Organigram stock is leading the cannabis sector after Organigram Holdings (TSX:OGI) (NASDAQ:OGI) trimmed its revenue guidance for the fourth quarter.
The new revenue projection for the fourth quarter from Organigram Holdings has caused a lot of consternation among investors. Late Monday, the company provided its projections for the quarter, and it proved to be a massive disappointment.
Organigram believes that its revenue for Q4 2019 is going to be $16.3 CAD million, which is significantly lower than the $24.8 CAD million in revenue that it generated in the third quarter this year. In addition to that, it falls well short of the analysts’ estimates of $27.9 CAD million in revenue for the fourth quarter.
The news naturally proved to be a massive blow for investors, and Organigram stock tanked by as much as 18% at one point on Tuesday.
That being said, the company asserted that the state of retail stores in Canada is the reason behind the worse-than-expected performance. It revealed that it had managed cannabis worth $20 million CAD during the period. Cannabis producers have repeatedly spoken about the slow rollout of retail stores in Canada and how it has affected their sales figures.
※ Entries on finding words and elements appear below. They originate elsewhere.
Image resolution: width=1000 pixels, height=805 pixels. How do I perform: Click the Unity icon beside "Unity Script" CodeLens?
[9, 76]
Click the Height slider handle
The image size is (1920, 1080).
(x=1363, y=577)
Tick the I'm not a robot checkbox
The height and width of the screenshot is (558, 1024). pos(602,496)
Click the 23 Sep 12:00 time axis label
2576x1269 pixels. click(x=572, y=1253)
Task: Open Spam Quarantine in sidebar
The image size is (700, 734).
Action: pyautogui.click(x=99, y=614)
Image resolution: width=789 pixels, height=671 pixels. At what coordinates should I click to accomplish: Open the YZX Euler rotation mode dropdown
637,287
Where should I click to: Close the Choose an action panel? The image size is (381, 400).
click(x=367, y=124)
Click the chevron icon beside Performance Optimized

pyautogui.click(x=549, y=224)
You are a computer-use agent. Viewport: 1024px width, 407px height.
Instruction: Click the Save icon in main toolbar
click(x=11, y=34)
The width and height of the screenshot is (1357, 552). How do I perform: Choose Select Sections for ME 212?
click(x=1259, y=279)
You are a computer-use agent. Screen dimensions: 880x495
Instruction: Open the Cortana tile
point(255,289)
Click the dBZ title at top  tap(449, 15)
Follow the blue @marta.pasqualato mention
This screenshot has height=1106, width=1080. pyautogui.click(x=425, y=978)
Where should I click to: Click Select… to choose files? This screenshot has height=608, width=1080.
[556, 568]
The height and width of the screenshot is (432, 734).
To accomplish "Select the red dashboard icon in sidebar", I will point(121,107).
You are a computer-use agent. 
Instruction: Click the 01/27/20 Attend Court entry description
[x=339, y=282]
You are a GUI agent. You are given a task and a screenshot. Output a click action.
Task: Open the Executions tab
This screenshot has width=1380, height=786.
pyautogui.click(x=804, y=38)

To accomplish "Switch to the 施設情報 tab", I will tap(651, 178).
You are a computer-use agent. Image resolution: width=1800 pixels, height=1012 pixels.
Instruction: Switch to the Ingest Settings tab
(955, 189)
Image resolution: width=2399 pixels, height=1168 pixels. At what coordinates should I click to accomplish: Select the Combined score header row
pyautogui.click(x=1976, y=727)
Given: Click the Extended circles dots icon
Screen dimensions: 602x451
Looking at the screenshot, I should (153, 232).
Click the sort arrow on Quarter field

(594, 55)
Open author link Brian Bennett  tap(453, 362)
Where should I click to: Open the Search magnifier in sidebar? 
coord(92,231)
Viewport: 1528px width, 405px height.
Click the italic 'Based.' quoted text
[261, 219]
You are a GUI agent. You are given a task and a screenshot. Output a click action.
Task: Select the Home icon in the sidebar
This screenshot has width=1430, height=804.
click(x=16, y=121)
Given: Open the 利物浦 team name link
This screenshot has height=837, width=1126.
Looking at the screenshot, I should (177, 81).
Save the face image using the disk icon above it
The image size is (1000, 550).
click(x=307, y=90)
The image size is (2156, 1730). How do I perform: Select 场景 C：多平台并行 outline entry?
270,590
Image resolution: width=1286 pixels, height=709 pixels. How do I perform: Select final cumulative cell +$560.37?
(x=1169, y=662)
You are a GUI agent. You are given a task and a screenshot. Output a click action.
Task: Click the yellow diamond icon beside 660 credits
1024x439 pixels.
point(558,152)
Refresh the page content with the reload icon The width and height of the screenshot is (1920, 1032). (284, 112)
The Chief Executive Officer of Organigram Holdings, Greg Engel, acknowledged that the company has not been able to meet expectations, but he reiterated that the firm remains one of the leaders of the nascent industry.
He said, “While Q4 2019 did not meet our overall expectations, we have not only emerged as one of the national leaders in the industry with significant growth expected in net revenue and strong market share.” Engel went on to add that OrgangGram is going to report a positive EBITDA for the full year.
The company will publish its financial results for the full year on November 25.
Organigram stock has fallen over 30% so far in 2019.